Wiederholungsprüfung in der Physiotherapie: Verstoß gegen das Mehrprüferprinzip

Das Verwaltungsgericht Hannover hat mit Urteil vom 06.09.2021 einen Prüfungsbescheid über das endgültige Nichtbestehen der staatlichen Abschlussprüfung in der Physiotherapie aufgehoben, weil die Prüfungsbehörde das sogenannte „Mehrprüferprinzip“ nicht beachtet hatte.

Endgültiges Nichtbestehen

Der Kläger hatte den schriftlichen und praktischen Teil der Prüfung bestanden, die mündliche Prüfung nur in den Fächern Physiologie und Spezielle Krankheitslehre, nicht jedoch im Fach Anatomie. Auch die Wiederholungsprüfung war nicht erfolgreich. Damit war die Prüfung endgültig nicht bestanden. Gegen den Prüfungsbescheid erhob der Kläger Widerspruch und anschließend Klage. Diese hatte Erfolg. Das Verwaltungsgericht stellt fest, dass die Prüfung rechtswidrig durchgeführt worden war, weil nur eine Fachprüferin diese Prüfung abgenommen und benotet hatte. Richtigerweise hätten zwei Fachprüfer eingesetzt werden müssen. In der Prüfung selbst war zwar ein zweiter Prüfer anwesend. Dieser hatte sich aber weder an der Prüfung selbst noch an der anschließenden Benotung beteiligt. Dies reichte dem Gericht nicht aus.
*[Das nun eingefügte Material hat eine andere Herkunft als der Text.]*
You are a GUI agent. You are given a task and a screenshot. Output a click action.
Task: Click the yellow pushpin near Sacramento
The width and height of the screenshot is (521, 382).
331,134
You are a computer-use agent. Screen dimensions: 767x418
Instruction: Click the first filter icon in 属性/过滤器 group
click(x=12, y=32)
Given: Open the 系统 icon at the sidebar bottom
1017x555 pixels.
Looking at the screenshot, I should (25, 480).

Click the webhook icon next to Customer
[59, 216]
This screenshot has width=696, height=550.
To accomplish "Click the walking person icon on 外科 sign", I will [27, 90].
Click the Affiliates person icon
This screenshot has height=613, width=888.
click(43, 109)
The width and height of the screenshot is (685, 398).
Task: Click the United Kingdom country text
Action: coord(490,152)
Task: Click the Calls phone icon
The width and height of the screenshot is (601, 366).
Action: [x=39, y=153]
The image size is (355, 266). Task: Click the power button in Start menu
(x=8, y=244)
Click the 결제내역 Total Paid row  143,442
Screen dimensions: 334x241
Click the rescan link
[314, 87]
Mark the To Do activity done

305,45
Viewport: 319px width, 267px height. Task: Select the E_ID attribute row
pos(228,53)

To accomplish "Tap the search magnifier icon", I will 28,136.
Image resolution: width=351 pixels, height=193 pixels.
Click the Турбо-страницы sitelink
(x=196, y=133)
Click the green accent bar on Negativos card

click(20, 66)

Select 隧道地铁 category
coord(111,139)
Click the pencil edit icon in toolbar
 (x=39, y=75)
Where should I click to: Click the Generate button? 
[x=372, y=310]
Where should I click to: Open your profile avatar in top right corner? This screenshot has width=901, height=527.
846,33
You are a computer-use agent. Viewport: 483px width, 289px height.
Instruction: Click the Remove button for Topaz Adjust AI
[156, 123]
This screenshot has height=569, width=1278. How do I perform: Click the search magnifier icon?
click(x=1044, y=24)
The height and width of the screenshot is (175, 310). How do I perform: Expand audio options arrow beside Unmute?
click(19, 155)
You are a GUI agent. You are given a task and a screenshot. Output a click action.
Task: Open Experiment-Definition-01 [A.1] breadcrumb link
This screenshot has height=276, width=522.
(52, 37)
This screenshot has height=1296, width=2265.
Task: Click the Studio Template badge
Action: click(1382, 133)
Fehlende Bestimmtheit der Prüfungsordnung

Formell lag allerdings kein Verstoß gegen den Wortlaut der Prüfungsordnung vor. Die Ausbildungs- und Prüfungsverordnung für Physiotherapeuten (PhysTh-APrV) bestimmt in § 13 Abs. 2 Satz 1, dass jedes Fach von mindestens einem Fachprüfer abgenommen und benotet wird. Diese Regelung hatte der Prüfungsausschuss eingehalten. Das Verwaltungsgericht hält diese Bestimmung jedoch für verfassungswidrig, weil sie nicht hinreichend bestimmt ist. Die Zahl der Prüfer muss im Vorhinein festgelegt sein. Das Gericht stützt sich auf eine jüngst ergangene Entscheidung des Bundesverwaltungsgerichts vom 28.02.2020 (6 C 8.19). Darin hat das BVerwG in Bezug auf die Staatliche Ergänzungsprüfung für den Beruf "Notfallsanitäter" entschieden, dass

"die konkrete Zahl der Prüfer rechtssatzmäßig festgelegt werden muss. Sie ist wesentlich für das Prüfungsergebnis, weil bei einer Bewertung der Prüfungsleistung durch mehrere Prüfer sich die Bewertung nicht als Ergebnis einer einzelnen, sondern von auf den verschiedenen subjektiven Wertungen und Gewichtungen beruhenden Bewertungsentscheidungen der jeweiligen Prüfer darstellt. Durch die Einschaltung mehrerer Prüfer wird das Ergebnis objektiviert, was zugleich Bevorzugungen und Benachteiligungen einzelner Prüflinge minimiert. Hängt das Resultat der Prüfung aber maßgeblich von der gerichtlich nur beschränkt überprüfbaren Ausübung des Beurteilungsspielraums durch den jeweiligen Prüfer ab, ist die Zahl der Prüfer wesentlich für das Prüfungsergebnis und muss für alle Teilnehmer einer berufsbezogenen Abschlussprüfung vorab und vorhersehbar festgelegt sein; ihre Bestimmung darf nicht der Verwaltungspraxis überlassen bleiben."

BVerwG – U.v. 28.10.2020 – 6 C 8.19, Rdnr. 22

Hiervon ausgehend hat das VG Hannover auch für die Abschlussprüfung in der Physiotherapie entschieden, dass bei einer Wiederholungsprüfung, die über das endgültige Bestehen oder Nichtbestehen einer berufsqualifizierenden Ausbildung entscheidet, mindestens zwei Fachprüfer die Prüfung abnehmen und bewerten müssen. Denn auch qualifizierte, unabhängige und sachlich faire Prüfer könnten Bewertungsfehler machen oder eine vertretbare Lösung nicht als solche erkennen. Diesem Defizit könne durch eine Kollegialprüfung vorgebeugt werden. Der Bescheid über das endgültige Nichtbestehen der Prüfung wurde aufgehoben und die Behörde verpflichtet, den Kläger erneut zur Wiederholungsprüfung zuzulassen.

VG Hannover – Urteil vom 06.09.2021 – 6 A 3431/20

Die Entscheidung ist noch nicht rechtskräftig.